A sharp drop in corn and wheat futures over the past number of days could represent the first cracks in the Western Canadian feedgrain market, although tight supplies and uncertainty over new crop grain production remain supportive.
"With the move on the futures market this week. . . it might be the first cracks of any significance we've seen in this market," said Jim Beusekom of Market Place Commodities in Lethbridge.
The nearby July corn future fell 40 cents/bu on Thursday, backing away from multi-year highs in the wake of the USDA’s first supply-demand estimates for the upcoming 2021-22 crop year. Released at the noon hour on Wednesday, the report projected new-crop corn ending stocks at 1.507 billion bu, up from 1.257 billion for the current year and above trade expectations. Wheat was also hit hard today, with the benchmark Chicago wheat market down 27 cents.
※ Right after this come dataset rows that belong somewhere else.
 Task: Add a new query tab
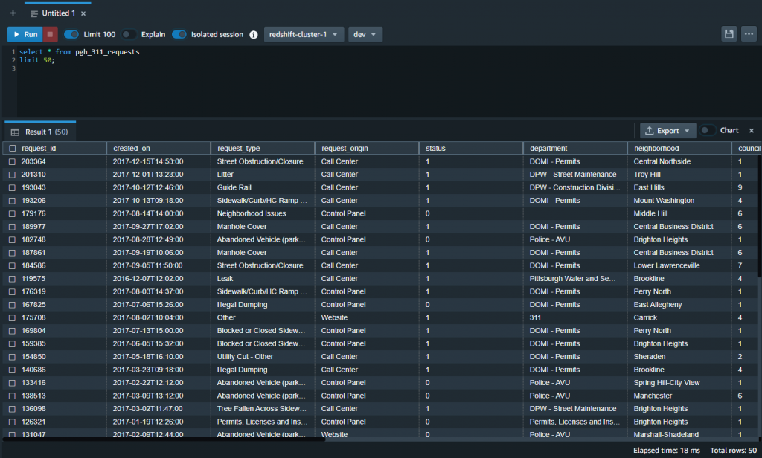(13, 13)
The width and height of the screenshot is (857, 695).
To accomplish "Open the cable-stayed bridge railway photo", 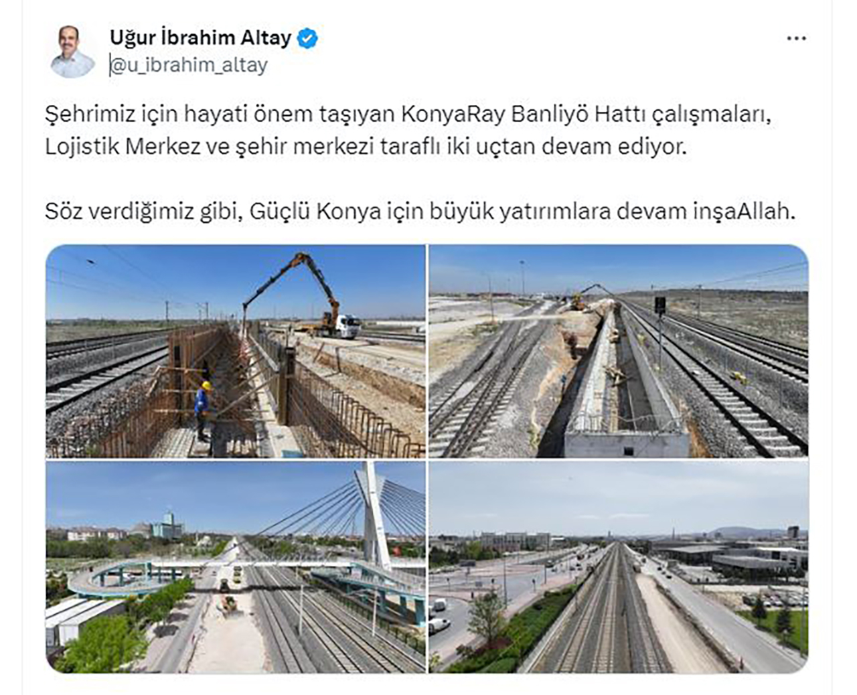I will pyautogui.click(x=235, y=567).
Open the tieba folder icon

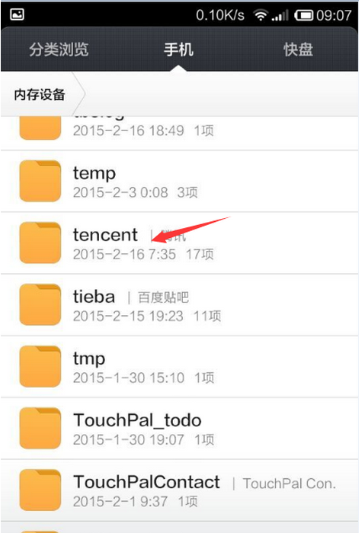pyautogui.click(x=40, y=304)
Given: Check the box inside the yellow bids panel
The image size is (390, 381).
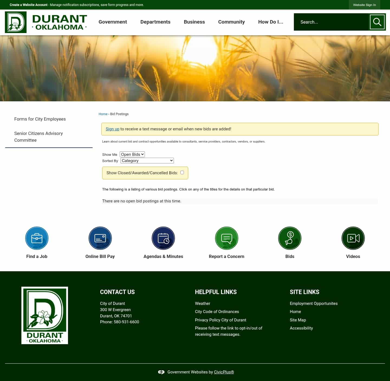Looking at the screenshot, I should [182, 172].
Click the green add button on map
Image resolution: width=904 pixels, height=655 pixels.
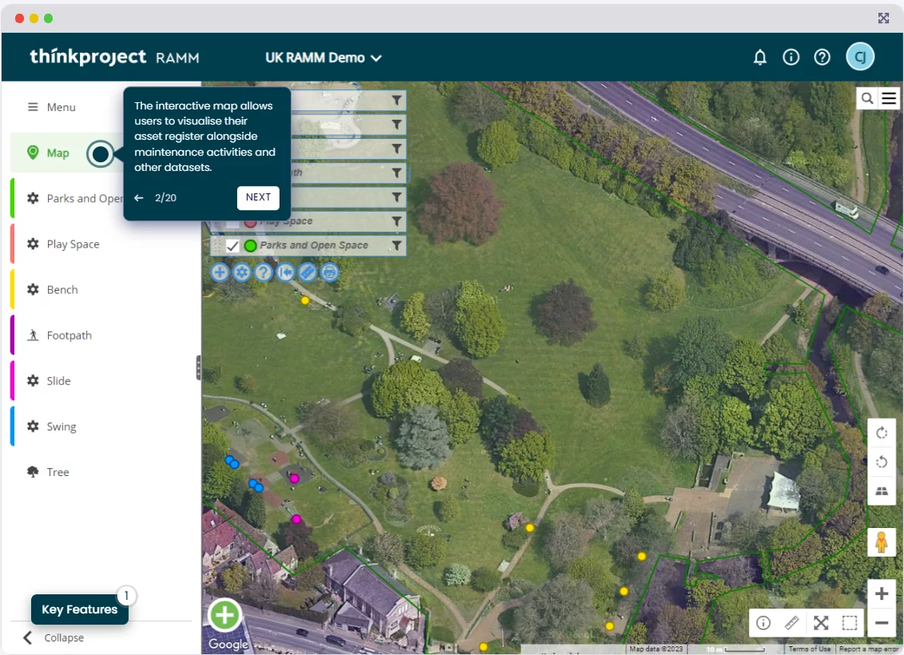click(224, 615)
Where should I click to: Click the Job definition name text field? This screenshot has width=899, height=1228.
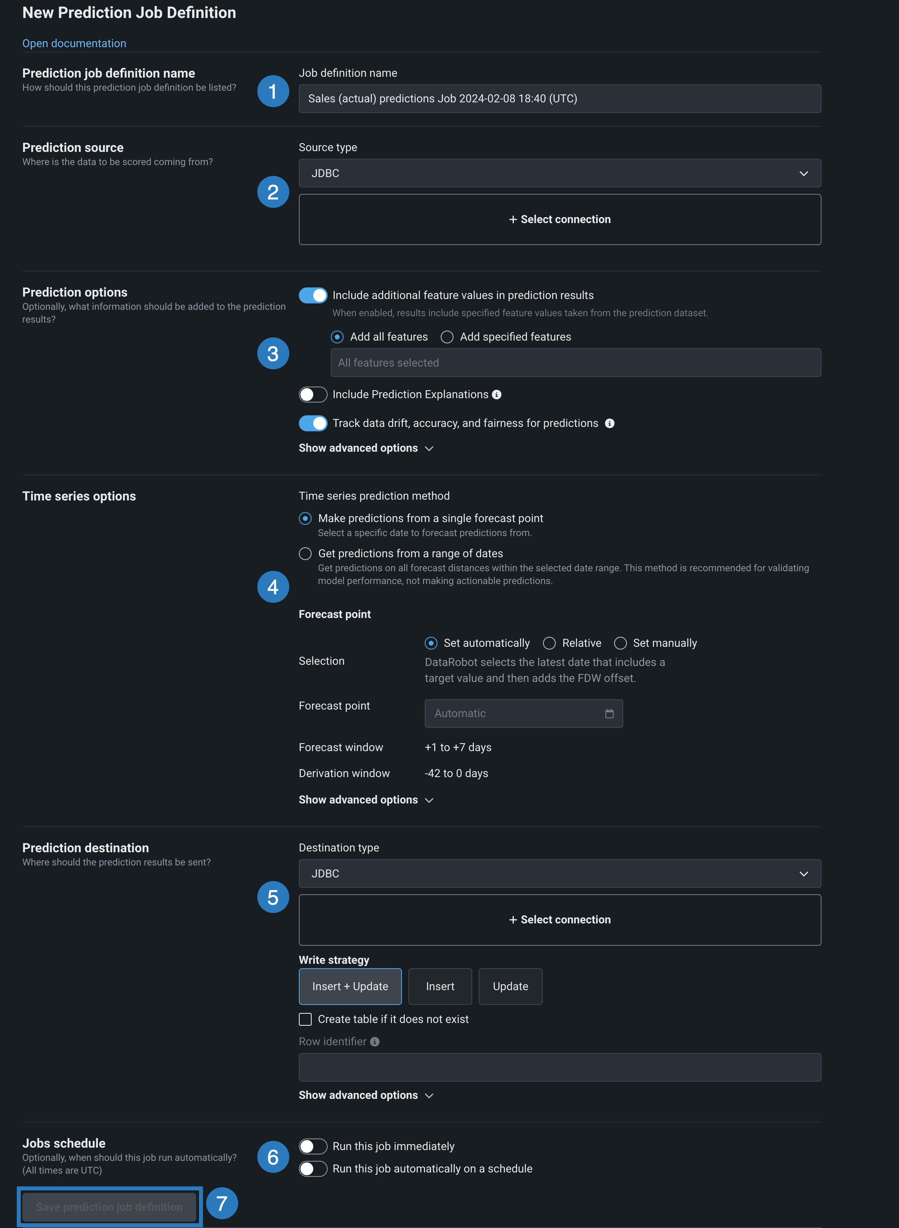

"The underlying futures market is down, so we would expect the cash market to follow," Beusekom said, adding the drop in futures is already showing up in the cash market with feed barley and wheat bids coming off of their highs.
However, feedlots are generally well covered for the time being, with most of their attention shifting to the new crop which will be harvested in 70 to 80 days. Meanwhile, dryness concerns across much of the Prairies will keep all eyes on moisture conditions over the next two months.
"We're in a weather market," Beusekom said, adding that a meaningful rain, especially in Saskatchewan and Manitoba, would change the situation. While most old crop barley is already priced, "it will take a general rain across the Prairies before farmers move the last of their inventories," he added.